How soon will it be after a dramatic tax increase before the state faces the same problems it faces now — given that the state government is not willing to reform itself? What are the chances the public will approve new taxes or that the Legislature can get the necessary two-thirds vote to do so? Even if the state’s leaders could raise taxes at will, how long will it be before businesses and taxpaying residents make a beeline for Arizona or Texas, thus causing an eventual decline in revenues?
Allowing states to declare bankruptcy would not be a panacea. Vallejo, for instance, is now emerging from bankruptcy and chose mainly to cut public services rather than rework the pension obligations and salary levels that put the city in its bind. But this state and a handful of others are fundamentally bankrupt. They spend far more than they receive in revenue year after year.
Lockyer and other bankruptcy opponents argue that states face political problems and aren’t bankrupt in a technical sense, but legal rulings and political limits are genuine obstacles to financial heath. We can’t magically erase those obstacles — except through bankruptcy court.

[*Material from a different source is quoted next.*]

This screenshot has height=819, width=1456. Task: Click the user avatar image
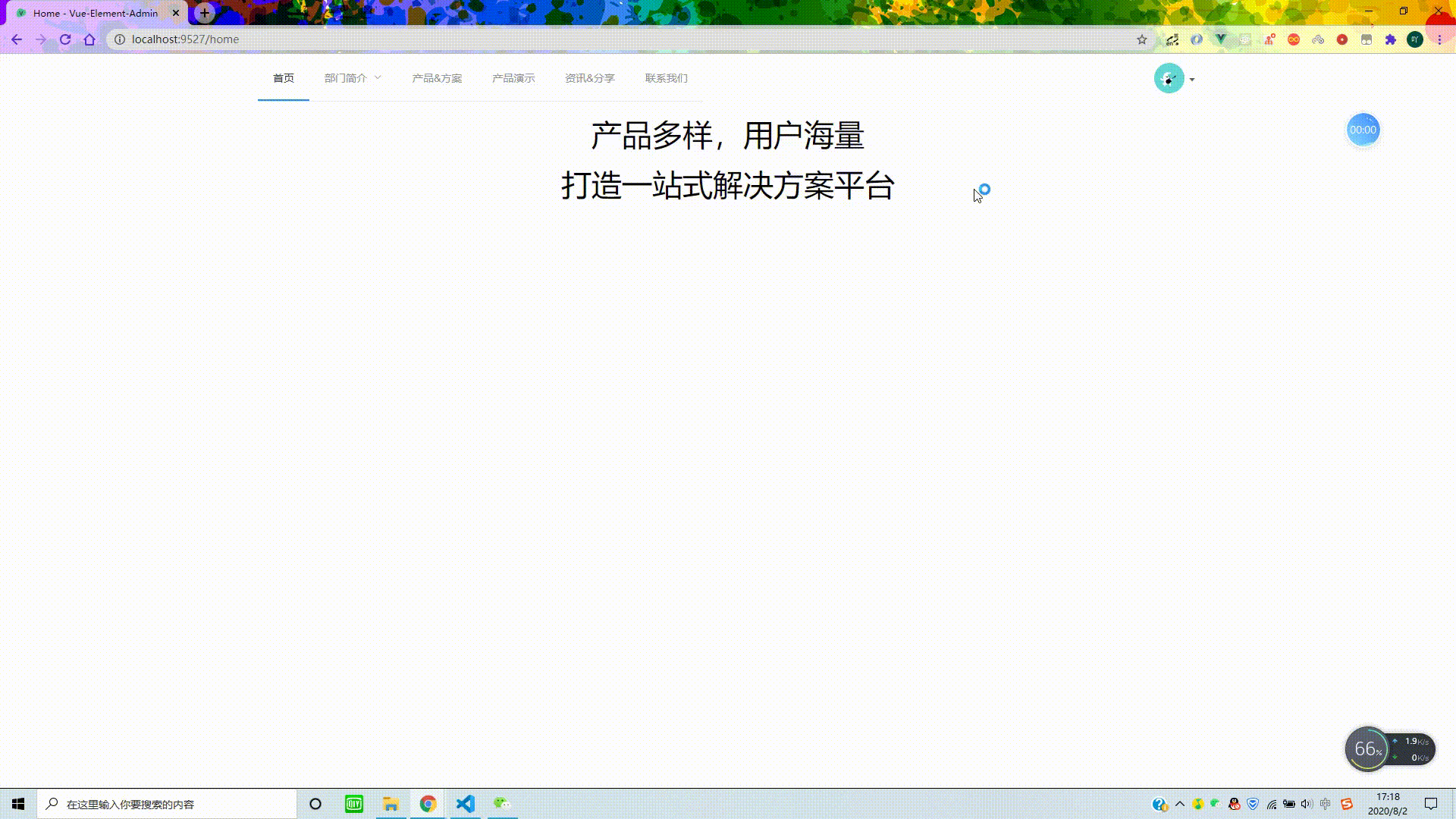(1169, 79)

For instance, California has been promising unsustainable benefit packages to its government employees, but the courts have ruled that once those benefits are granted they are a binding contract. And the state faces a political climate that simply won’t allow for the serious reforms needed to avoid insolvency or to fix long-term debt problems.
The rules are rigged in favor of unions at every level. Thanks to redistricting and union expenditures, the political rules are largely set in stone as well. We’re at the point that any reform that can pass won’t do anything that fixes things, while anything that would actually fix things can’t possibly pass.
Even some conservatives are blasting the bankruptcy option. Scholars at the Manhattan Institute argue that bankruptcy would spook the bond markets and that the state already has needed powers to reform the system now. The state has those powers but it can’t use them for the reasons detailed above. If California went bankrupt, by contrast, Gov. Jerry Brown could say, “I hate to make these cuts, but the judge made me do it.”
Congressional Republicans already are backing away from the bankruptcy idea, which should warn us that the new GOP will be just as squishy as the old one. Still, the bankruptcy option for states needs to be widely debated rather than shut down by advocates for the status quo.